D’abord, une révolution technologique. Le numérique offre de nouvelles modalités d’accès aux contenus – numérisation des signaux, amélioration des réseaux, généralisation d’équipements à des prix abordables, etc. Le numérique permet ainsi aux téléspectateurs de regarder des programmes audiovisuels en dehors de leur antenne râteau, ils accèdent gratuitement à vingt-six chaînes de la TNT, des centaines via le câble et le satellite, des milliers via la fibre et l’Adsl. Depuis plusieurs années, les chaînes traditionnelles ont étendu leur offre linéaire avec des programmes à la demande et accessibles en rattrapage (délinéarisation) grâce à une diffusion en streaming rendue possible par le biais d’Internet, via des fournisseurs d’accès à Internet (FAI) ou en accès ouvert (OTT, over the top). Les médias ont également enrichi leurs offres grâce à de nouveaux formats, comme les podcasts natifs qui ont bouleversé le monde de la radio.

Ensuite, une révolution économique. Le développement du numérique s’est accompagné d’un changement de structure des marchés avec une captation de la valeur par de nouveaux acteurs puissants, certains issus des groupes de télécoms (Orange, Altice/SFR, AT&T), des groupes spécialisés (Netflix, HBO Max, Amazon Prime Video, Disney+) et des plateformes numériques venues concurrencer directement les acteurs traditionnels, comme c’est le cas pour le marché de la musique dominé par Spotify et Deezer. La multiplication des opérateurs et des offres de services a conduit à une fragmentation des audiences poussant les médias à réaliser des économies d’échelle plus importantes, à trouver de nouveaux relais de croissance, à engager des mouvements de concentration, d’industrialisation et de convergence qui reconfigurent le paysage médiatique.

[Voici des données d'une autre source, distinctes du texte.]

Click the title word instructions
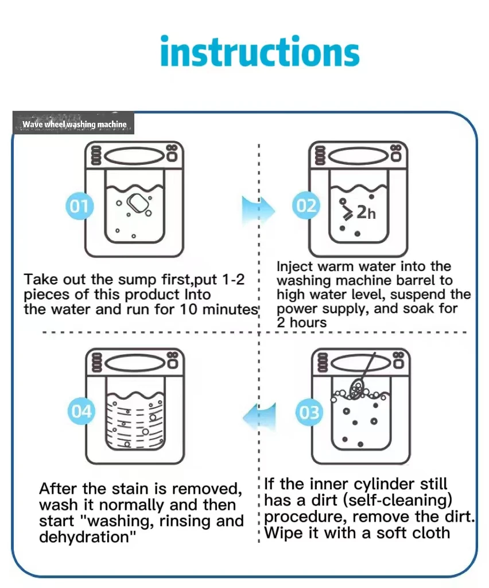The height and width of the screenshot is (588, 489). [260, 52]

Enfin, une révolution d’usage. Philippe Lombardo et Loup Wolff3 notent la place croissante des pratiques culturelles numériques et celle prise par l’audiovisuel dans le quotidien des Français depuis une décennie. Plus d’un tiers d’entre eux écoutent de la musique en ligne, 44 % jouent à des jeux vidéo et les trois quarts des 15-24 ans regardent des vidéos en ligne. Les plus jeunes se singularisent, 12 % des Américains âgés de 18 à 29 ans utilisent la télévision comme moyen d’accéder à l’information contre 43 % des plus de 65 ans. En France, 1 % des jeunes achètent la presse quotidienne. Le numérique est une révolution, qui a permis au consommateur de devenir producteur, distributeur et prescripteur de contenus ; d’écouter sa musique en streaming, de regarder ses vidéos à n’importe quel moment grâce aux services de vidéo à la demande (SVOD) par abonnement et à la télévision en rattrapage, de consommer ses séries en continu (binge watching), obligeant les producteurs et diffuseurs à revoir l’ensemble de la chaîne de valeur de production des films et des séries.

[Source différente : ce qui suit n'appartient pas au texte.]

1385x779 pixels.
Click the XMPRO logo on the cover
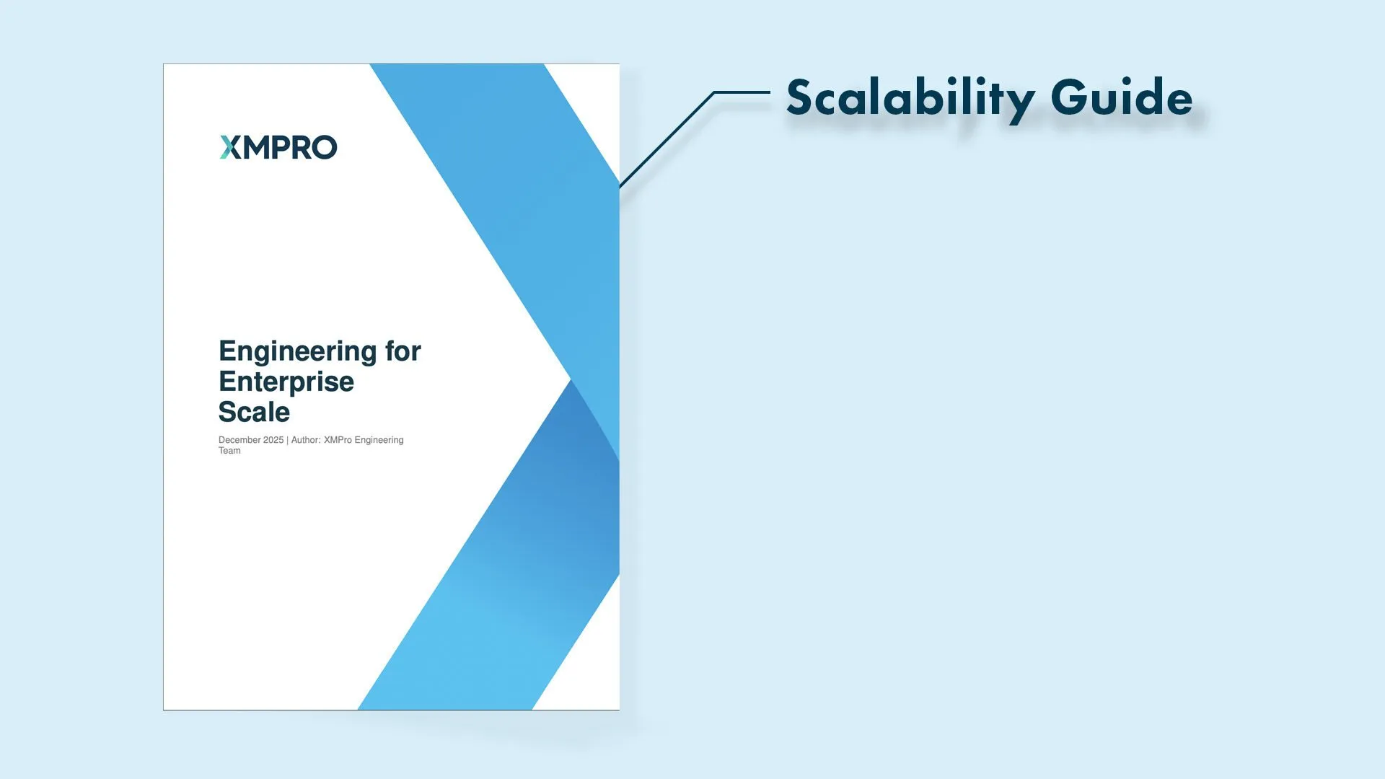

La plongée dans le numérique a favorisé les phénomènes de concentration. Si l’on compare, on peut considérer l’économie des médias comme l’ancêtre de l’économie des plateformes numériques. Depuis Émile de Girardin en 1836, la publicité est présente dans leur modèle d’affaires, elle représente 100 % des revenus des télévisions et des radios commerciales et a pu représenter jusqu’à 80 % des recettes d’un périodique dans les années 1970. Les médias, considérés par les économistes industriels depuis les années 2000 comme des plateformes de marchés à deux versants (two-sided markets4), s’adressent à deux catégories d’agents, les annonceurs et les consommateurs. Les interactions entre médias et consommateurs d’une part (sur le marché des médias) et entre médias et annonceurs d’autre part (sur le marché publicitaire) sont appelées « effets de réseaux croisés » (la valeur d’un réseau augmente avec le nombre d’utilisateurs) ; elles sont au cœur de leurs modèles d’affaires5. Comme les médias, les Gafam sont des plateformes d’échanges plongées dans le numérique, où les effets de réseaux croisés sont amplifiés. Stimulée par le phénomène de masse critique, à partir d’un certain nombre d’abonnés, la dynamique d’adoption s’autoalimente et se renforce toute seule. Il n’est alors plus nécessaire de subventionner les utilisateurs pour les attirer (gratuité), ils ont plus d’utilité à être présents qu’à être exclus. Ce n’est plus l’espace de l’offre de la fonction de production qui va organiser le marché, mais la dynamique de la demande. Le caractère mondial de leurs effets de réseaux décuple leur efficacité et favorise l’émergence de très grands acteurs. C’est l’économie du winner takes all aux conséquences démo cratiques dévastatrices. Nous y reviendrons. Les transferts d’audience vers le numérique ont été suivis par les annonceurs, qui sont les principaux financeurs des médias6. Ce marché est dominé par trois acteurs, Google, Apple et Facebook et a été rejoint récemment par Amazon. La monétisation de leurs services gratuits représente 80 % du chiffre d’affaires de Google et 95 % de celui de Facebook. Les Gafam siphonnent ainsi les recettes publicitaires des médias et remettent en cause leur modèle économique.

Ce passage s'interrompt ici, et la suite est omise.